- **Exercise goal**
Count every line below containing "Given"; state the number only.

........

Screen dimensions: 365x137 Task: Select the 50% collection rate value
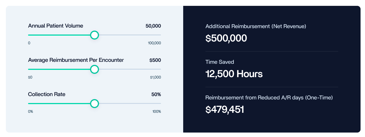[x=156, y=94]
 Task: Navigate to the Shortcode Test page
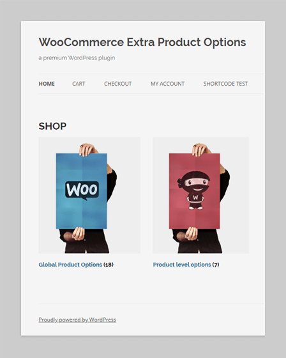[225, 84]
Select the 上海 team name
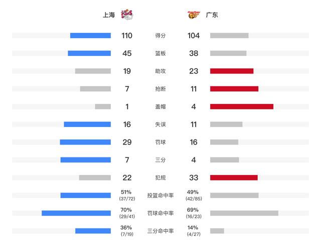The width and height of the screenshot is (321, 240). tap(109, 15)
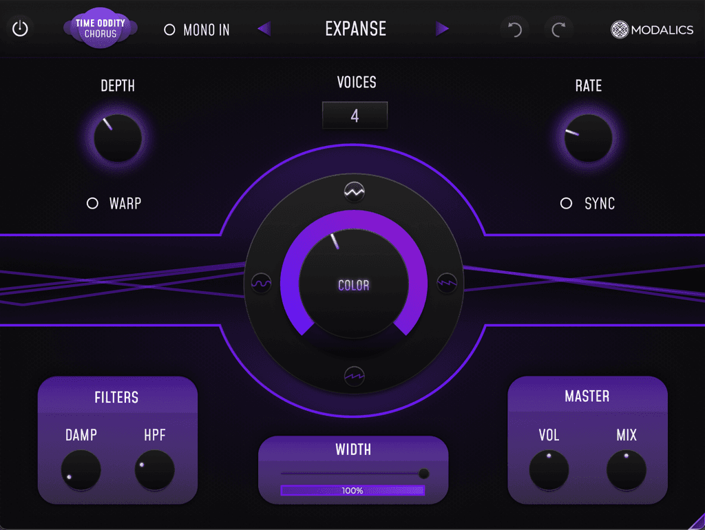This screenshot has width=705, height=530.
Task: Click the Mix knob in Master
Action: coord(627,471)
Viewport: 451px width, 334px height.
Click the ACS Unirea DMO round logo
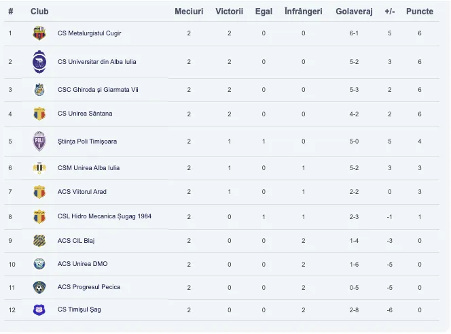point(39,264)
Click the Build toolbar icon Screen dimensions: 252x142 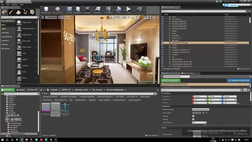click(x=119, y=10)
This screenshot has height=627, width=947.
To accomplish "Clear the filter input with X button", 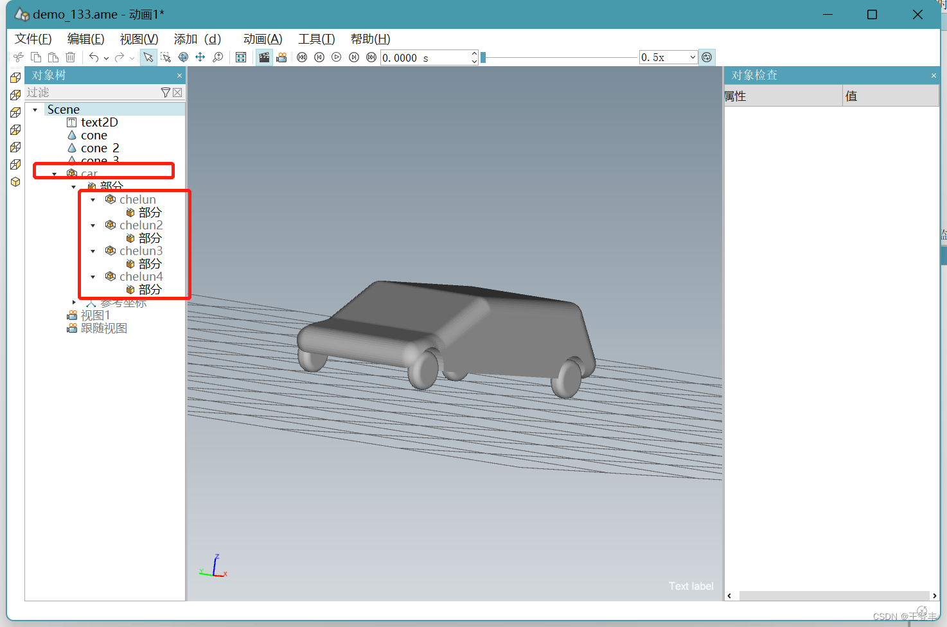I will pyautogui.click(x=177, y=93).
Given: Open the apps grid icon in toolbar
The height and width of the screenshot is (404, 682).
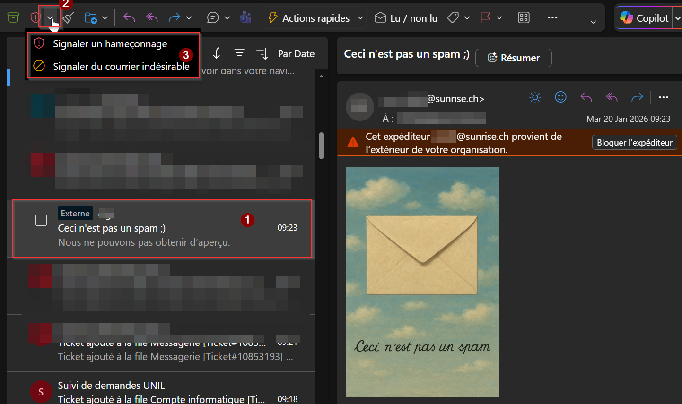Looking at the screenshot, I should pos(523,17).
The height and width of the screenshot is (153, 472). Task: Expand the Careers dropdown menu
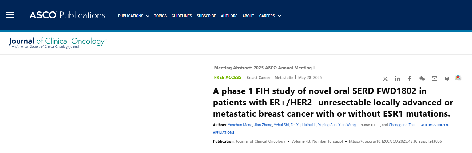pos(270,16)
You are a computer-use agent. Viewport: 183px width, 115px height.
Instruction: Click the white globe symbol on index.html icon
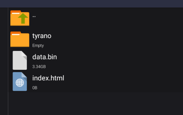coord(20,83)
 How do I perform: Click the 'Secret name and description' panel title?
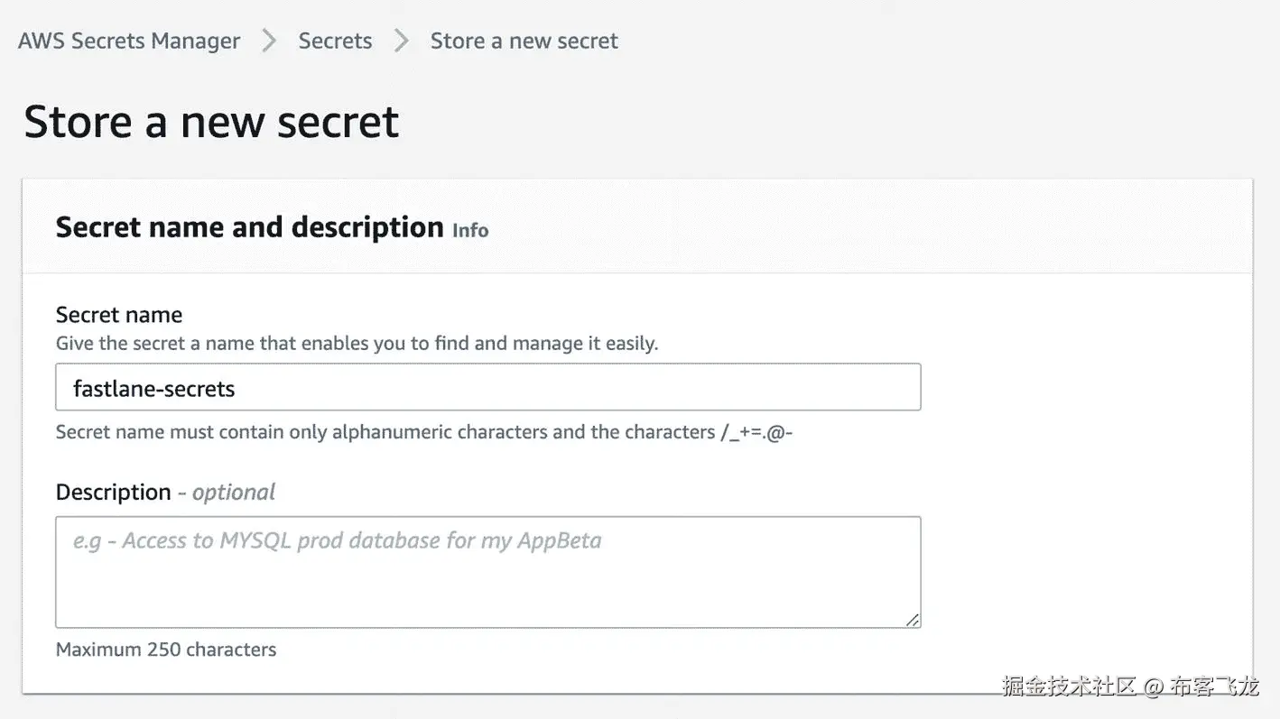point(249,227)
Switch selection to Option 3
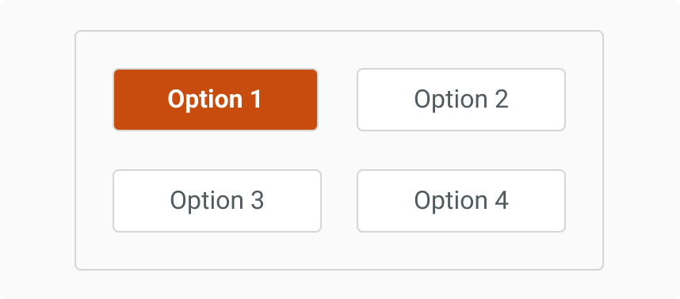 click(217, 201)
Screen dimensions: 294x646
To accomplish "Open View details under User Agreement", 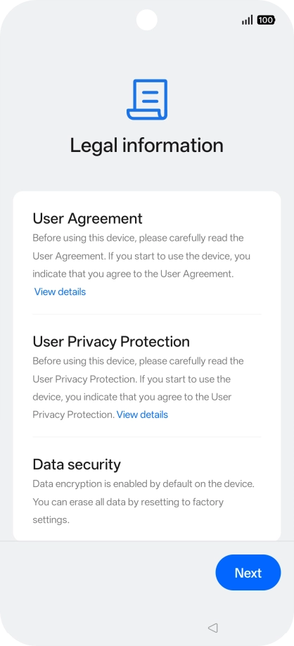I will [x=60, y=292].
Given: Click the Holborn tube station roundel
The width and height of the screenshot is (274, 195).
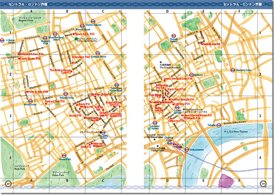Looking at the screenshot, I should 191,75.
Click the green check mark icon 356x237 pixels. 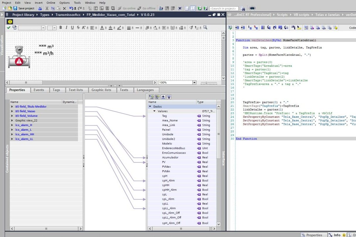pos(9,28)
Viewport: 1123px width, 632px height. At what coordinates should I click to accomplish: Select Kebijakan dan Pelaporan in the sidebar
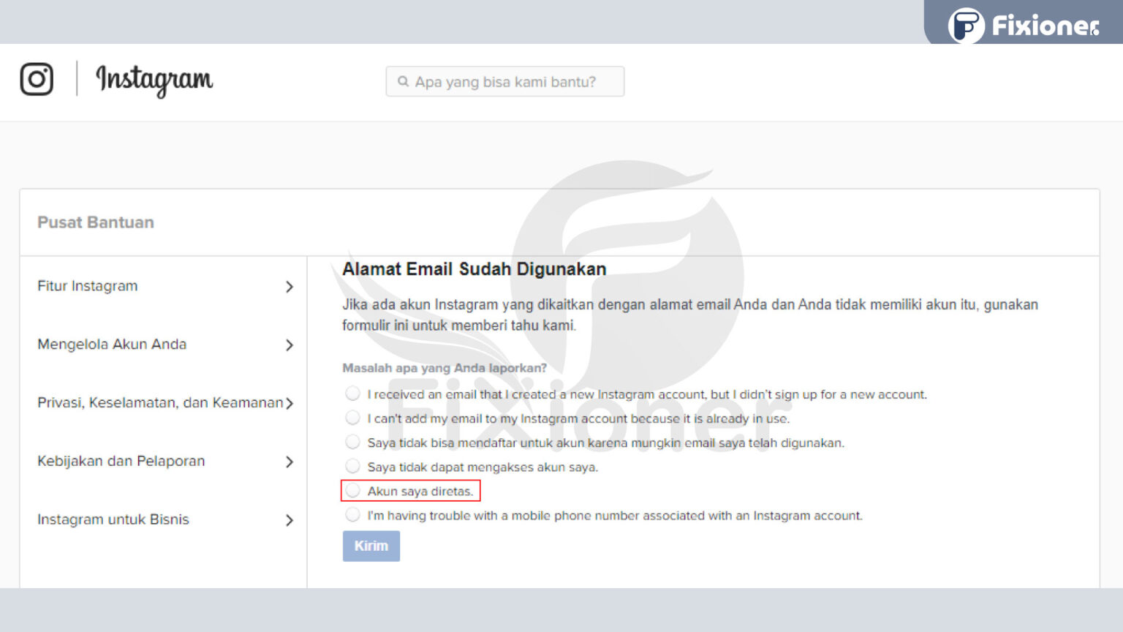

........

- **Response to the task**
2